Virginia Military Institute has begun the process of removing a statue dedicated to Confederate Gen. Stonewall Jackson.
On Monday, the VMI announced that the process of moving the statue from in front of the barracks on campus to the Virginia Museum of the Civil War and New Market Battlefield State Historical Park has started. Once the statue is removed, contractors will spend several days repairing the stone pedestal before it is moved to the museum. In total, the process will cost $209,000, and it will be paid for out of the VMI’s facility maintenance and operations budget.
“Though Jackson did not fight in the Battle of New Market, the Luray Gap of the Massanutten Mountain, which can be seen from the battlefield, played a strategic role in concealing his army’s movements against Union troops,” VMI historian, Col. Keith Gibson, class of 1977, said. “How fitting it is for the statue of Stonewall Jackson to look out over the Luray Gap, which played such an important part of his Shenandoah Valley campaign of 1862.”
The statue will ultimately be placed in the roundabout in front of the museum, and the entire process is expected to be completed next summer or next fall.
The Board of Visitors voted to remove the statue in October. The announcement of the statue’s removal came days after the superintendent of the school, retired Gen. J.H Binford Peay II, announced his resignation after 17 years in the role. Peay said that Virginia Gov. Ralph Northam’s chief of staff told him that the governor and other leaders wanted him to resign and had “lost confidence” in his leadership.

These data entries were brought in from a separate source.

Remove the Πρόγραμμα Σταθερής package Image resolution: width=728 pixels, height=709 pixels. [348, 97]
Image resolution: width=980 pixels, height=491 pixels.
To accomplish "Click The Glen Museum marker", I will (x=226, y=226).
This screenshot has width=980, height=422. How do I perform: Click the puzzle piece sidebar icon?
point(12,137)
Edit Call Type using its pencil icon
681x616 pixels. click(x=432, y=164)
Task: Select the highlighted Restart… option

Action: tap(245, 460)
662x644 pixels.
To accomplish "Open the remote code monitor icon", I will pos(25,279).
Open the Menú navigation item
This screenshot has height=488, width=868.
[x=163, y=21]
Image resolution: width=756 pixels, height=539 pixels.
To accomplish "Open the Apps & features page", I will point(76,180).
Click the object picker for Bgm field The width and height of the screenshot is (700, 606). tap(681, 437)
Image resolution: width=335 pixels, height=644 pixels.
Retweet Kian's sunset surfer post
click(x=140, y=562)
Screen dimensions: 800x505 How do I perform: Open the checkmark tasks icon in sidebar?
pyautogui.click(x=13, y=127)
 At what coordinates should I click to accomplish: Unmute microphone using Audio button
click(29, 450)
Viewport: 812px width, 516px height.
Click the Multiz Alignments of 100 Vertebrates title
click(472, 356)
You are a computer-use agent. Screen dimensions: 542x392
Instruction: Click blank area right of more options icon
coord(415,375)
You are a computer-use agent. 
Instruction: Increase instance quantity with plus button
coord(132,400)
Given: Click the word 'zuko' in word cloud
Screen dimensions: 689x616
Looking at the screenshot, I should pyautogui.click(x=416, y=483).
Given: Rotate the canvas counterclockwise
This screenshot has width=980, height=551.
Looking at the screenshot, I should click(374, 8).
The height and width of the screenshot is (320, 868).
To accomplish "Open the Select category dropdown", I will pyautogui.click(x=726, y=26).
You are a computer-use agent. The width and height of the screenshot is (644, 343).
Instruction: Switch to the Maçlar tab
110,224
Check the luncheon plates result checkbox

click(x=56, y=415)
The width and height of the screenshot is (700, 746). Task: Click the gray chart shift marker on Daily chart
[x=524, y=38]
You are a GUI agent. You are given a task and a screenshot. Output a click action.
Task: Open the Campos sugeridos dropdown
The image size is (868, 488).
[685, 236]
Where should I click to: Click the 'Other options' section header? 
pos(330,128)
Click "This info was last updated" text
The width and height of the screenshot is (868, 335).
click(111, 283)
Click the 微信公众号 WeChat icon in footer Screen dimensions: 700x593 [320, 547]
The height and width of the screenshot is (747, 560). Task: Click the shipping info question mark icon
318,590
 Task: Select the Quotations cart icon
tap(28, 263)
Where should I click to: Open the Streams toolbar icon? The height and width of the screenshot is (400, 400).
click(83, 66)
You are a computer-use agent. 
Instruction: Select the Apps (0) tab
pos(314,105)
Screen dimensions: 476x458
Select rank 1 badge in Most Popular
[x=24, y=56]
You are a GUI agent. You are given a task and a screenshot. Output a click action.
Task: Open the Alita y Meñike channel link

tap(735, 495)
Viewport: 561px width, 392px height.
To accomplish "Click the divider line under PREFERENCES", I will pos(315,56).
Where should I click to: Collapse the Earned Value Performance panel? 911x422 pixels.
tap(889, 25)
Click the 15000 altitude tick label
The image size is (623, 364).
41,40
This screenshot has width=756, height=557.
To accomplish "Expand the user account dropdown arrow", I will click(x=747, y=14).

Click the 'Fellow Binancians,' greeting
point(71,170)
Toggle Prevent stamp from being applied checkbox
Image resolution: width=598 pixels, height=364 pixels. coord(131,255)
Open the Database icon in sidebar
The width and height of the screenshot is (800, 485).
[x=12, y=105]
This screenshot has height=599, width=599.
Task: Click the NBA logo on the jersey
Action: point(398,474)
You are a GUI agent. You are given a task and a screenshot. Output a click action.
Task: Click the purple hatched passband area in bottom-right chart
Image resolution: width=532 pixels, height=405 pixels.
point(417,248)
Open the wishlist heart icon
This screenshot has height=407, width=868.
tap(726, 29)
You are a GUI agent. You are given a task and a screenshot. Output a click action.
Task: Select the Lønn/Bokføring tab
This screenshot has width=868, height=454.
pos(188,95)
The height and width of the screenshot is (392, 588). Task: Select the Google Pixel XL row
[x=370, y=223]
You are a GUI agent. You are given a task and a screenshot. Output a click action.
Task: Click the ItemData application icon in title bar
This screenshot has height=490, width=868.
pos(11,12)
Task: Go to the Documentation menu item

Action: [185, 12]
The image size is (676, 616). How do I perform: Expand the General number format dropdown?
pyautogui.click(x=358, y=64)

Peay previously defended the statue of Jackson and, in a July letter, told the VMI community that the school does “not currently intend to remove any VMI statues or rename any VMI buildings.”
Prior to the vote, Northam opened an independent investigation into accusations of institutional racism at the college, a school he graduated from. The probe was launched following the publication of a Washington Post article detailing black cadets’ encounters with racism at the VMI.
Statues dedicated to Confederate leaders have been the target of ire recently. Activists across the country have sought to bring down statues that are dedicated to Confederate officials or those who supported slavery. This gained scrutiny as an offshoot of the Black Lives Matter movement that sought to raise awareness of police brutality against people of color.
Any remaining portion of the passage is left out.